Part 1: Building the VCF on VxRail management cluster
Part 2: Virtual Infrastructure Workload Domain creation
Part 3: Deploy, Configure and Test VMware HCX
Having worked with, built, torn apart and played with VxRail and VxRack for much of the last two years, I’m always up for an interesting challenge on either platform. Even better when the opportunity came along to work with both platforms on a VxRack SDDC to Cloud Foundation on VxRail conversion and data migration project.
The scenario I’ll be working on is a very realistic one;
We’ve got a VxRack SDDC system in place with production data running on it. We can’t migrate the data off the VxRack to wipe and reinstall from scratch and we can’t upgrade. How do we turn this into a Cloud Foundation on VxRail environment and move all our production data to the new platform without massive downtime or needing extra hardware?

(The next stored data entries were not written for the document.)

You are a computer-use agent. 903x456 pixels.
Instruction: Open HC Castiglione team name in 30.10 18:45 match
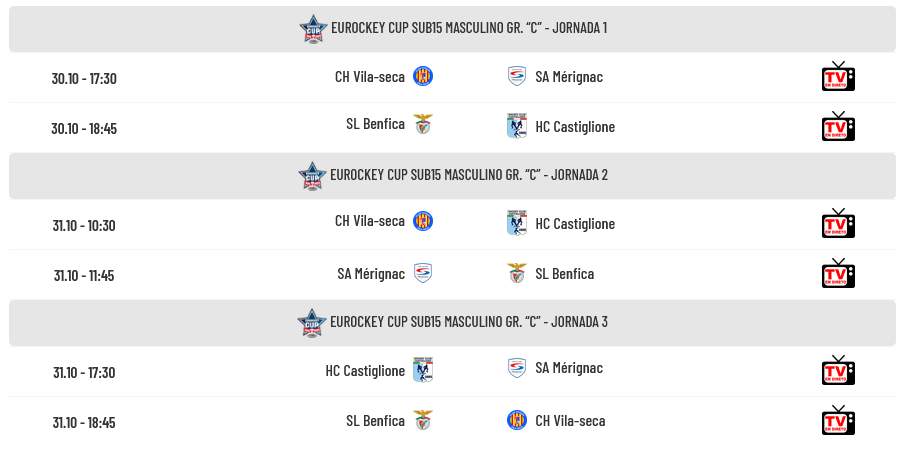pos(575,127)
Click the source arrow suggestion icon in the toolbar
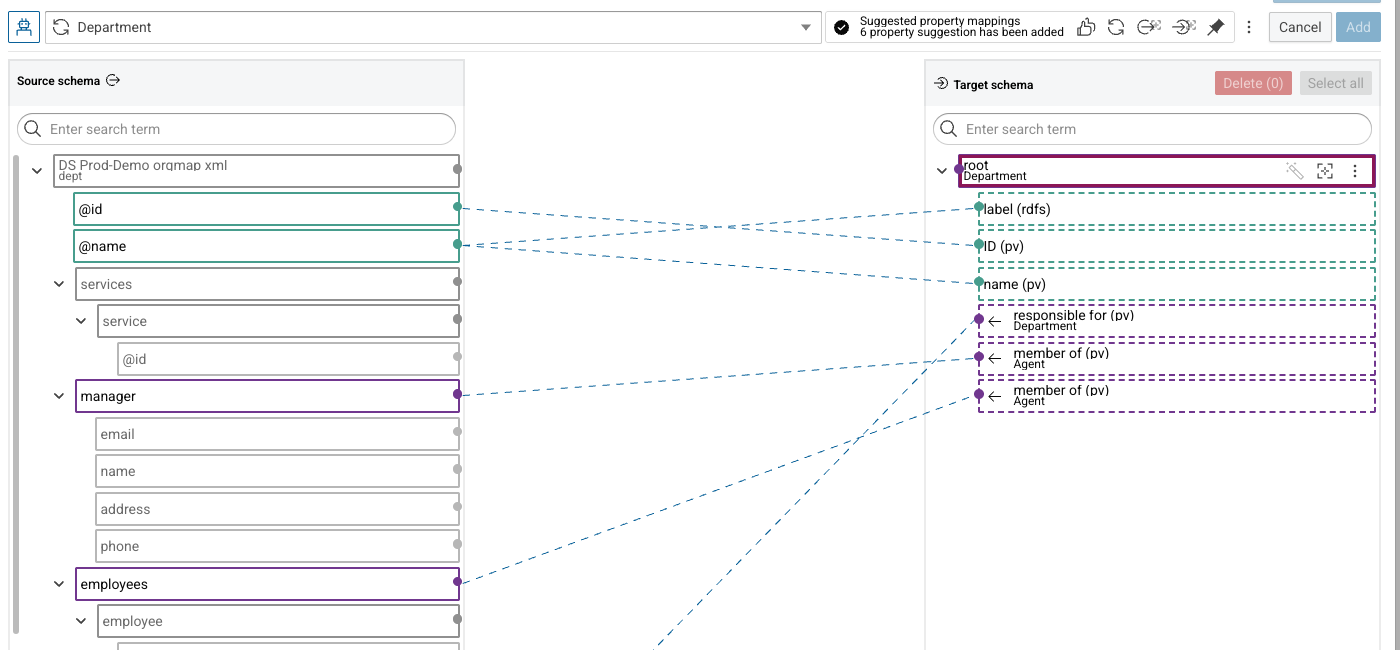 1149,27
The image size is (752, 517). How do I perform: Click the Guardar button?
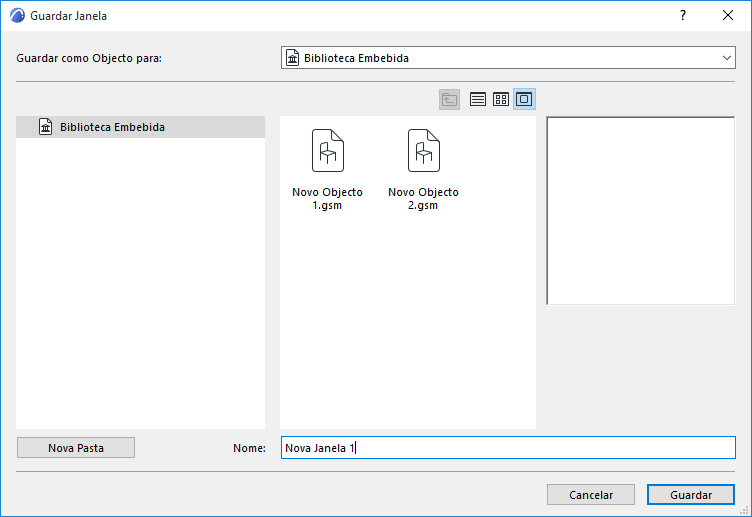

Also, because there’s always at least one ‘also’;
- How long is it going to take?
- How much of it can be done remotely?
- How much of it can be automated?
- How do we migrate our VMs?
Above; where I’m starting from and where I’m going to be by the end of this blog post. To start with, a somewhat poorly maintained VxRack SDDC system with 24 13G nodes. I’m running version 2.3.1 on it currently and It needs pretty much everything done to it. It’s got a four node management domain (nodes 1 to 4) and 19 nodes in one VI workload domain (nodes 5 to 23). That’s where the production workload is running. The final node was decommissioned from SDDC manager after the VxRack was installed and is used for hosting tools (Jumpbox, VxRack imaging VMs, etc). The kind of stuff you’d have on your laptop if you were physically plugged into the rack.
Where we’re going to end up is what I’ll call ‘Stage 1’. Decommission nodes 20 to 23 from VxRack SDDC manager, convert them to VxRail, reconfigure the network, build the cluster, prep for Cloud Foundation and then deploy it.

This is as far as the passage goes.